I know that this post is a bit different to what I usually do, but I thought a few recipes and diet posts couldn’t harm! In my New Years Resolution post I said I wanted to lose two stone for my wedding. I’ve already lost close to three stone on Weight Watchers and I found it a lot easier than I ever have before and have kept it off, which is amazing. However, I lost momentum and thought it was about time I started to try and control my diet myself.
I’m using My Fitness Pal to track a 1200 calorie a day diet, which doesn’t sound like a lot, but with wise choices is surprisingly easy. So far I have lost 5.5lbs (I started on 2nd/3rd January), granted a lot of this will be water weight, but it’s a start.
A big savior for me has been The Hairy Dieters Cookbook. All the recipes that I have tried are delicious and hearty, to be honest, they don’t even taste like they are low calorie, which makes dieting so much easier. Every recipe has the calories already worked out for you too!
Anyway, I made their Chicken Jalfrezi and was really impressed, so decided to share the recipe with you.
SERVES 4 – PREP 15 MINS – COOK 20 MINS
279 calories per portion
6 long green chillies
4 boneless, skinless chicken breasts
2 tbsp sunflower oil
2 garlic cloves, peeled and
3 ripe tomatoes, chopped
1 tbsp ground cumin
1 tbsp garam masala
1 tsp ground turmeric
1 tbsp caster sugar
1 tsp flaked sea salt
200ml cold water
2 tbsp low-fat natural yoghurt
1 medium onion, cut into
1 green pepper, deseeded and cut
into rough 3cm chunks
2 tomatoes, quartered
2 tsp cornflour
1 tbsp water
Some of the ingredients
1. Finely chop 4 of the chillies – deseed a couple or all of them first if you don’t like very spicy food. Split the other 2 chillies from stalk to tip on 1 side without opening or removing the seeds
2. Cut each chicken breast into 7 or 8 bite-sized chunks.
3. Heat a tablespoon of the oil in a large, fairly deep, non-stick frying pan (or wok) over a high heat. Add the garlic, chopped chillies, chopped tomatoes, cumin, garam masala, turmeric, sugar and salt, then stir-fry for 3–4 minutes until the vegetables soften. Don’t let the garlic or spices burn or they will add a bitter flavour to the sauce.
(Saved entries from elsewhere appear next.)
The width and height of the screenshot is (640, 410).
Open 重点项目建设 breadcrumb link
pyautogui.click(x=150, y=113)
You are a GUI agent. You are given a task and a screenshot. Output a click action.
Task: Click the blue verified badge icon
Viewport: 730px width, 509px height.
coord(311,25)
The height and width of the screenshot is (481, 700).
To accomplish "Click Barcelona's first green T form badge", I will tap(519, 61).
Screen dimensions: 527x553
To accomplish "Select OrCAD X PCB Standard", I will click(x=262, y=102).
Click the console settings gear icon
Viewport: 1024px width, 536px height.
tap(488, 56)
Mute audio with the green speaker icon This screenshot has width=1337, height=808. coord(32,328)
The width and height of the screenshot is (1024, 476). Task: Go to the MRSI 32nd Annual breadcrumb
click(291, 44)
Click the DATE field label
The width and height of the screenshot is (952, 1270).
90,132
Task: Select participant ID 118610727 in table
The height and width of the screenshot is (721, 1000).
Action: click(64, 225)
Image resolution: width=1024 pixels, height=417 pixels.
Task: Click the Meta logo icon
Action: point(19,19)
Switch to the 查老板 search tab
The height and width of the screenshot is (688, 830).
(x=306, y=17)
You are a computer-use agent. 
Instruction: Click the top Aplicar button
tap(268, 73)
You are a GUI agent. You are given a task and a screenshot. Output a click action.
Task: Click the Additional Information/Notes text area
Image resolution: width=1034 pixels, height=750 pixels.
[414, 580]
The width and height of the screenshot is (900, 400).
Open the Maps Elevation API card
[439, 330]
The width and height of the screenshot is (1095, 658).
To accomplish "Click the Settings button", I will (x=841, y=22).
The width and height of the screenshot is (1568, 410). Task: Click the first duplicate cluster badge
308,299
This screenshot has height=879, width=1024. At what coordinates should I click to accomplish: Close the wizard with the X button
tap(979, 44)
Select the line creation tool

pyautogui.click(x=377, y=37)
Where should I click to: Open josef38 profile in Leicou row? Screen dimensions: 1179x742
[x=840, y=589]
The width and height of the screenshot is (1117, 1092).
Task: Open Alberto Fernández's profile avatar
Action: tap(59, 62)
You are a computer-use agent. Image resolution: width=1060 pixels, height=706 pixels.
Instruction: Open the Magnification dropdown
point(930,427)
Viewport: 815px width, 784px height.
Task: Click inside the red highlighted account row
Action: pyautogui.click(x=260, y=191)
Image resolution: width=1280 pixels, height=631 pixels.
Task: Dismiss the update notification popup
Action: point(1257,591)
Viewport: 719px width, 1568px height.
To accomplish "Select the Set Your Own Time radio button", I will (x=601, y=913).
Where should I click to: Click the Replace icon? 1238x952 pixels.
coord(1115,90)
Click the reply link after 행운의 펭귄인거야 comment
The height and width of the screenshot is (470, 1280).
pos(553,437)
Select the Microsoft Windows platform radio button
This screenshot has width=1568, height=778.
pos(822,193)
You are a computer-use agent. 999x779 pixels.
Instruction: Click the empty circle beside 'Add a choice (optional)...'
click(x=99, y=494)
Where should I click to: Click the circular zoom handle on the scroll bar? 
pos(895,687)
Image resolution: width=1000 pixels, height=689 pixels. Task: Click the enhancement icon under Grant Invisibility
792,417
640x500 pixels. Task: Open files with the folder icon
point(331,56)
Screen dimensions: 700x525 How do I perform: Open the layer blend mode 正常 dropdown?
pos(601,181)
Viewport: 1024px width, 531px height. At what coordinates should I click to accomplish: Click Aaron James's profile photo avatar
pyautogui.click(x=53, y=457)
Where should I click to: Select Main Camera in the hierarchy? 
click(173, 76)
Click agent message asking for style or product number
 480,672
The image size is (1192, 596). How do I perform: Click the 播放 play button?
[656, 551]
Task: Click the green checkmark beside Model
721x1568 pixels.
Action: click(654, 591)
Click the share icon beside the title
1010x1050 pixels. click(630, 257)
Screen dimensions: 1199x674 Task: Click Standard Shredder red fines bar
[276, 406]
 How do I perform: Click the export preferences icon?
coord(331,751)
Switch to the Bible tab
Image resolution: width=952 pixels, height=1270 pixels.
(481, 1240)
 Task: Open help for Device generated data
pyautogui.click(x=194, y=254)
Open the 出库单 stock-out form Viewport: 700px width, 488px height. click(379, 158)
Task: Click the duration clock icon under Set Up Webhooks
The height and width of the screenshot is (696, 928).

4. Next, add the chicken pieces and whole chillies and cook for 3 minutes, turning the chicken regularly.
5. Pour over the 200ml of water, stir in the yoghurt and reduce the heat only slightly – you want the sauce to simmer. Cook for about 8 minutes, stirring occasionally until the chicken is tender and cooked through and the sauce has reduced by about a third. (The yoghurt may separate to begin with but will disappear into the sauce.)
6. While the chicken is cooking, heat the remaining tablespoon of oil in a clean pan and stir-fry the onion and pepper over a high heat for 3–4 minutes until lightly browned. Add the quartered tomatoes and fry for 2–3 minutes more, stirring until the vegetables are just tender.
7. Mix the cornflour with the tablespoon of water to form a smooth paste. When the chicken is cooked, stir in the cornflour mixture and simmer for a few seconds until the sauce thickens, stirring constantly.
8. Remove from the heat, add the hot stir-fried vegetables and toss together lightly. Serve immediately. And just in case you were wondering – don’t eat the whole chillies!